[WORK TO BE COMPLETED]: Please output the records below in full, exactly as given, but without the images.

[DATA]:

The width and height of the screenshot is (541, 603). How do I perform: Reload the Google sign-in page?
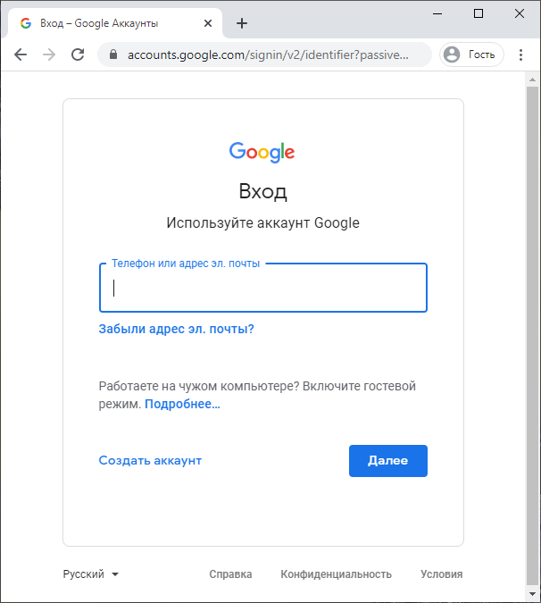[78, 54]
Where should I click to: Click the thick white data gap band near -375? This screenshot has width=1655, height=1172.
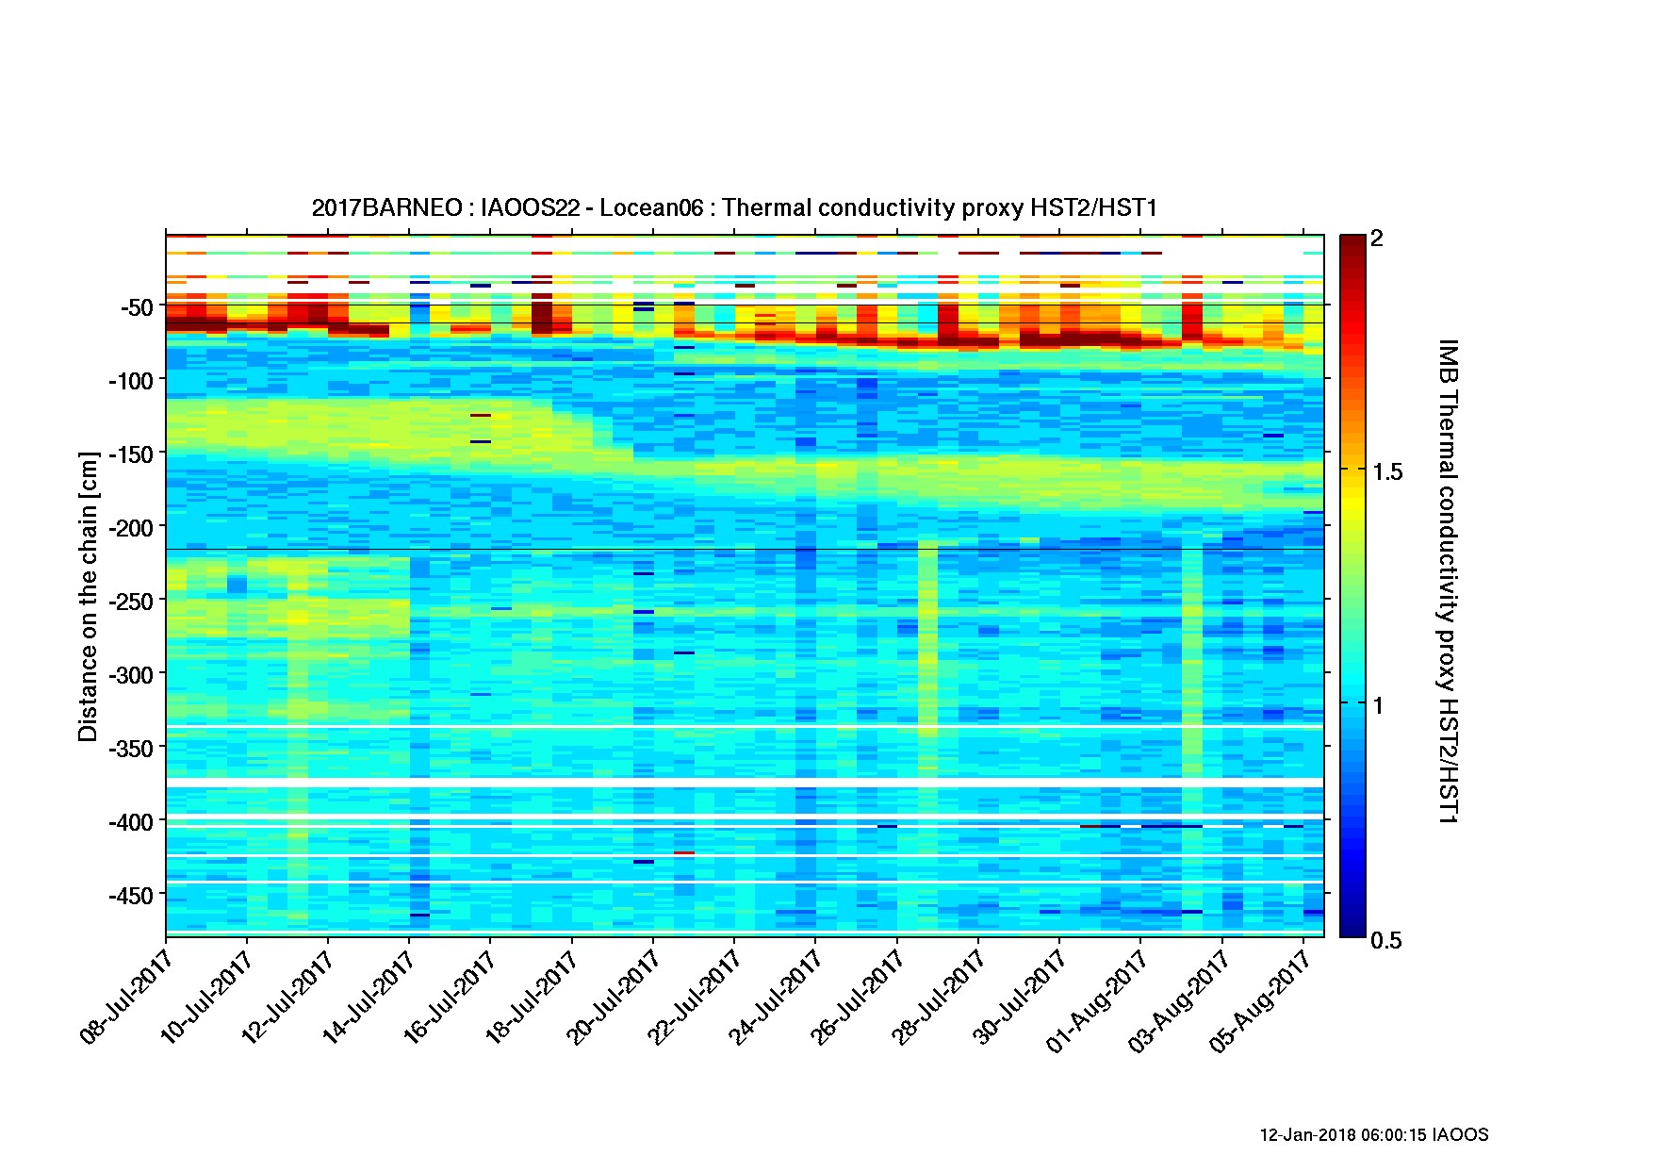click(745, 783)
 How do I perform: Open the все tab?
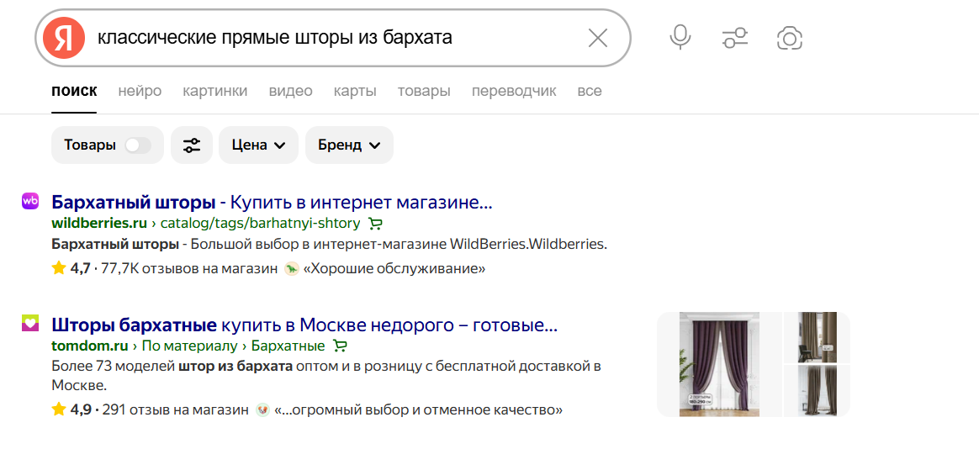(x=590, y=91)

[YOUR SOLUTION]:
The width and height of the screenshot is (541, 603). How do I perform: Reload the Google sign-in page?
[78, 54]
Where should I click to: Click the thick white data gap band near -375? This screenshot has width=1655, height=1172.
click(745, 783)
 How do I perform: Open the все tab?
(x=590, y=91)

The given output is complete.